There seems not to be an inspirational story absent of struggle. The Irish have a saying that one should not ask for an easy life, but for strength of character. Greatness or the realization of a dream will always, always, come at a price. Often greatness is at the expense of exhaustive time and energy. Athletes devote every thought and effort toward physical optimization, instructors give to students they’ve only just met, mountain climbers risk everything when their climbing partner is in peril, and parents work and sacrifice to make a better life for their children.

We pay with time, the passing of youth, lines on our face, and the loss of loved ones. Nothing is free. Nothing good comes easily. Everything of purpose is earned.

What if you were to experience a tragedy?

How would you respond?

Would the tragedy pervade all elements of existence or drive you to work harder to achieve?

If you keep falling, will you get back up?

Do you want it bad enough?

What if, a part of you, was taken?

What if you were breathing in the salty ocean air, under sunlight of paradise, laying on your surfboard, smiling, and seconds later, you were fighting for your life?

In her youth, Bethany Hamilton was like any other girl, in most ways. As a resident of Hawaii, along with influence of friends and family, she gained a love of surfing. Hamilton was very talented, a bit better than the other surfers. Her Father spoke of her surfing ability, “you can’t really train someone to be like that. Some people have it and some people don’t. Bethany was one of the people that had ‘it’ .”

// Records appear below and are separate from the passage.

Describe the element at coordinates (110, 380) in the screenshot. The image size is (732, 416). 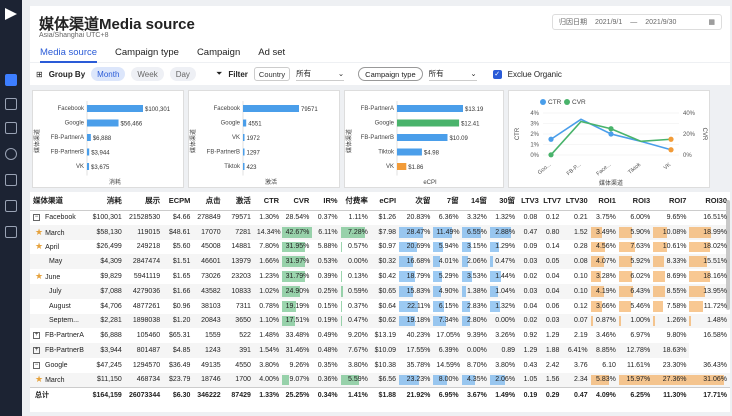
I see `cell-value: $11,150` at that location.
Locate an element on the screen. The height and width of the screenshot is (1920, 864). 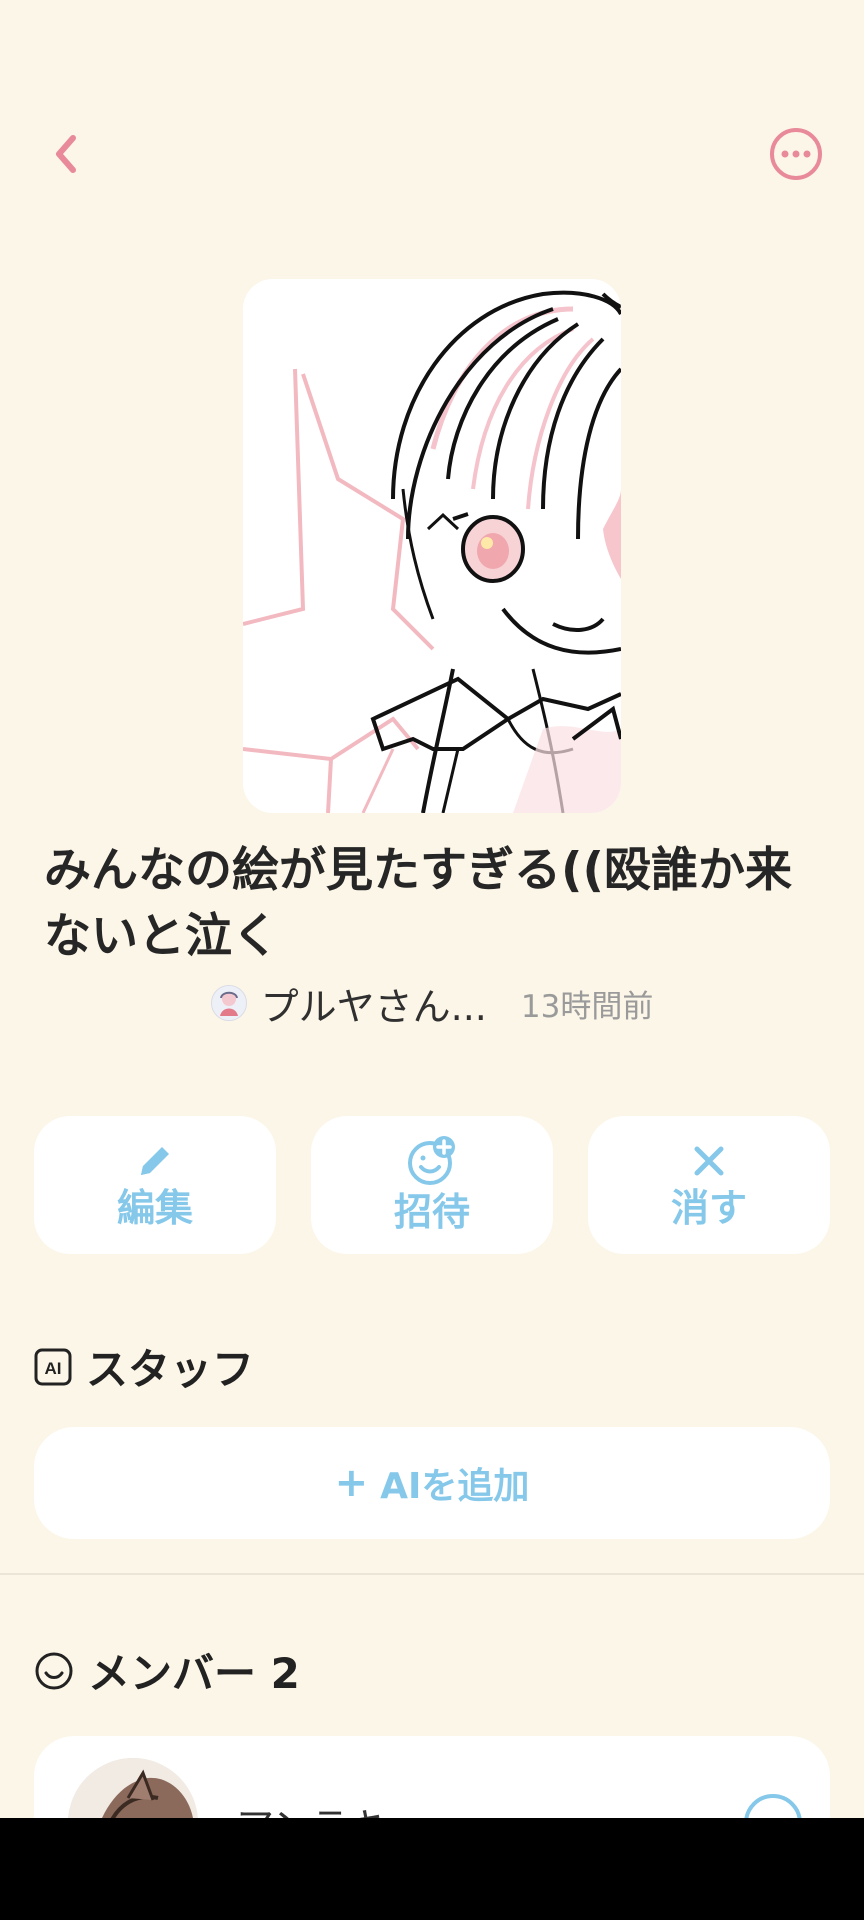
member-avatar is located at coordinates (133, 1788).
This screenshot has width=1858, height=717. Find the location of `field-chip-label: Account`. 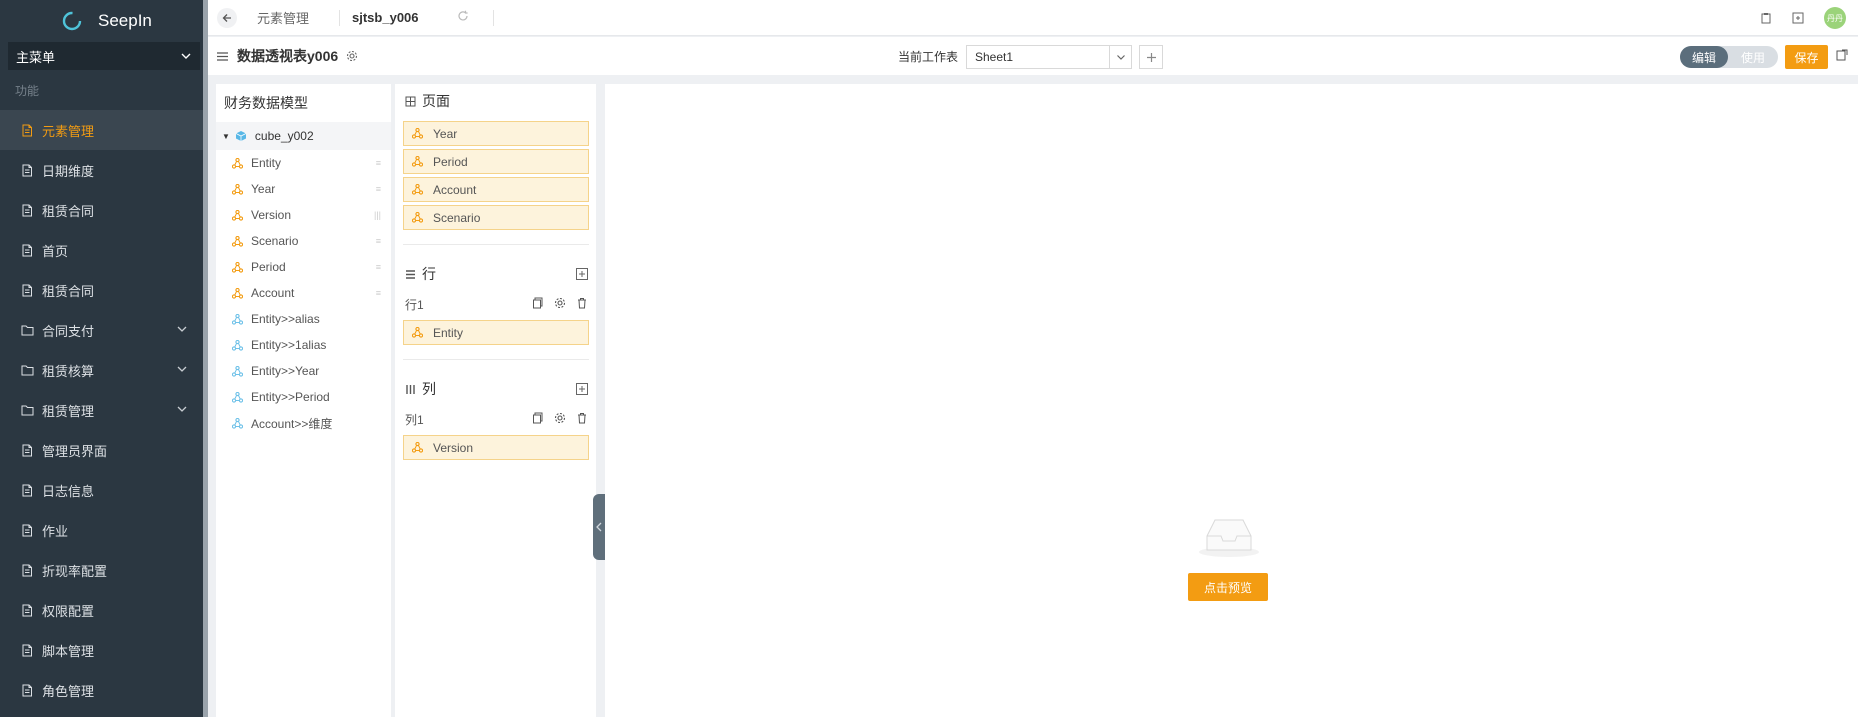

field-chip-label: Account is located at coordinates (455, 190).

At 13 years of age, on October 31st in 2003, Hamilton and a group of surfers paddled out 20 minutes off shore to surf the great waves of Hawaii. Among sunshine, and laughing with friends, Hamilton admired the animation of sea life viewable through the crystal-clear water.

As Hamilton tells her story, “It happened so fast. There wasn’t much time to think. There was a nudge on my board and right away I knew what was happening. I looked over and the shark had taken my arm.”

In the blink of an eye, Hamilton was attacked and her life was changed. She was bleeding out into the ocean. Far from shore and any possibility of medical help. According to her friend’s father, present at the time, “She called out saying that she was attacked by a shark. We didn’t think she was going to make it.”

By the time the group and Hamilton reached the shore, she was in shock and it is estimated that during the ordeal, she experienced a sixty percent blood loss. A doctor staying at a nearby hotel performed the surgery to stop her blood loss and ultimately save her life.

The fear of facing death under such circumstances may be difficult to comprehend, let alone returning to the surf, and facing any fear associated with the depth of the ocean and its vast dangers. One month after her near fatal accident, she began the process of learning to surf with one arm. She was determined and did not give up.

Only seventy days after the accident, Hamilton entered a competitive surf competition. The rest is history and history in the making. Hamilton spent time as a professional surfer, winning many competitions. She went on to author a book about her experience. Her story is one of tragedy and triumph. Her love of surfing would not allow any fear to keep her away.

Thankfully, Hamilton survived her attack. She is a daughter, and sister, and later has become a wife and mother. Her story tells us that, even though we can have life changing and unalterable setbacks, perseverance and determination will always win out when we want to achieve or pursue a passion.

In an instant, your whole life can change. In an instant, you can be thrust into and towards your destiny of becoming everything you dreamed of. It happened to Hamilton.